■ **Exercise goal**:
The lines to copy run from the one containing "Task: Open the" to the last line of the entries; output those lines exactly and only them, without pictures.

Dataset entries
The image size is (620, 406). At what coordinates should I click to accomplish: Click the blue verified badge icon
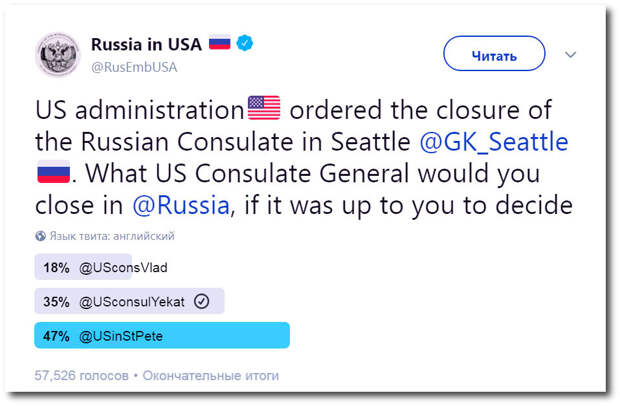click(245, 43)
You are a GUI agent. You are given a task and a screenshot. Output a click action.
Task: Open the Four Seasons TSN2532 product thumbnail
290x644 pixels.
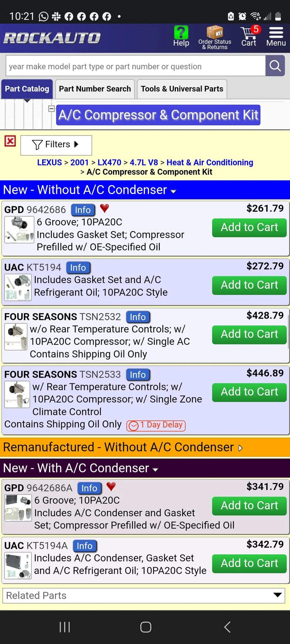16,337
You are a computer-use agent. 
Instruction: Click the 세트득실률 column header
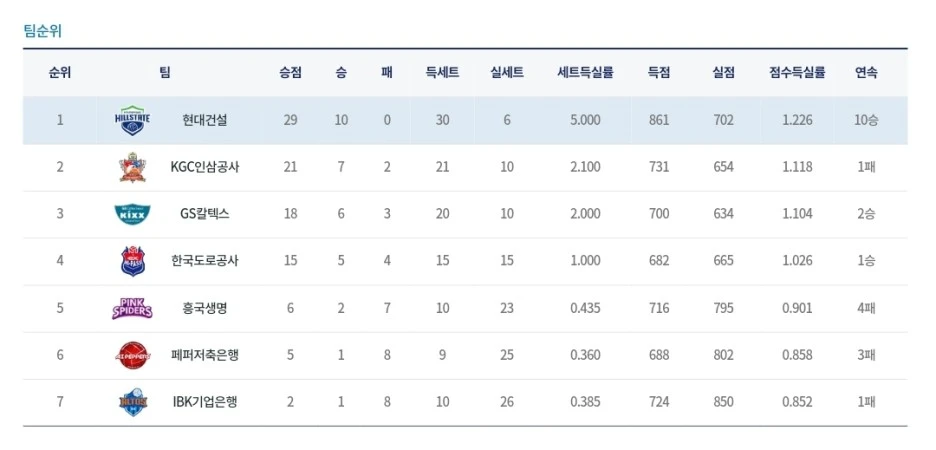point(585,73)
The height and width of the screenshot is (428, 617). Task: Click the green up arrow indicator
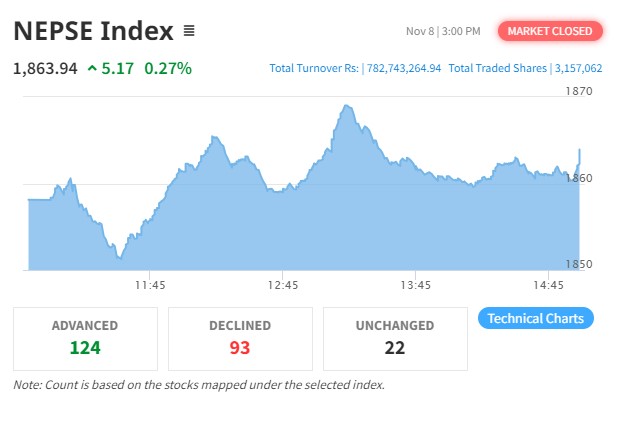tap(92, 69)
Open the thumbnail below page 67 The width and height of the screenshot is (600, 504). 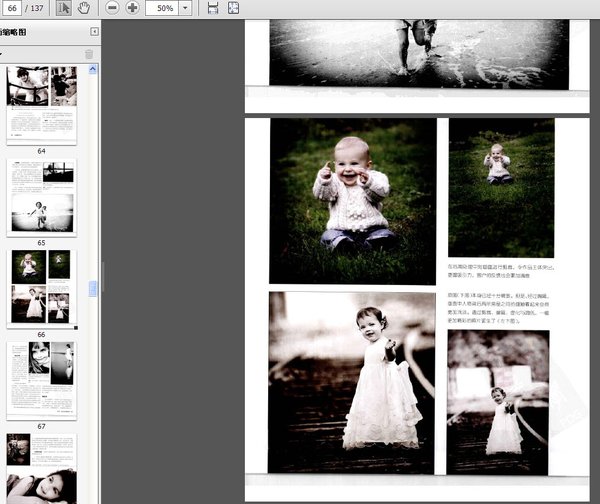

■ **Written response**:
Task: Open the Four Seasons TSN2532 product thumbnail
290x644 pixels.
16,337
You are a computer-use agent. 
Instruction: Click the 세트득실률 column header
point(585,73)
The height and width of the screenshot is (428, 617). Task: Click the green up arrow indicator
tap(92, 69)
Open the thumbnail below page 67 The width and height of the screenshot is (600, 504). 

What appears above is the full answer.